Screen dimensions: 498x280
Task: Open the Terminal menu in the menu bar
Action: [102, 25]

* * *

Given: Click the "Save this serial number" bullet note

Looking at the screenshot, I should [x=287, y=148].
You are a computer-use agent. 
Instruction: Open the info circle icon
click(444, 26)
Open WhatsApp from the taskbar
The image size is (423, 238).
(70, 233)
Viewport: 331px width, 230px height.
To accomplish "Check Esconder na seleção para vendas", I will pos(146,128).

--

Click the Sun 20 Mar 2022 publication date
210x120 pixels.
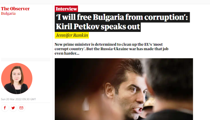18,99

• EXERCISE OBJECTIVE:
Looking at the data above, return every line from the one with "Given: Click the" down to the one with "Viewport: 331px width, 230px height.", exactly and inclusively.

• WRITTEN ANSWER:
Given: Click the "Save this serial number" bullet note

Looking at the screenshot, I should [x=287, y=148].
You are a computer-use agent. 
Instruction: Open the info circle icon
click(444, 26)
Open WhatsApp from the taskbar
The image size is (423, 238).
(70, 233)
Viewport: 331px width, 230px height.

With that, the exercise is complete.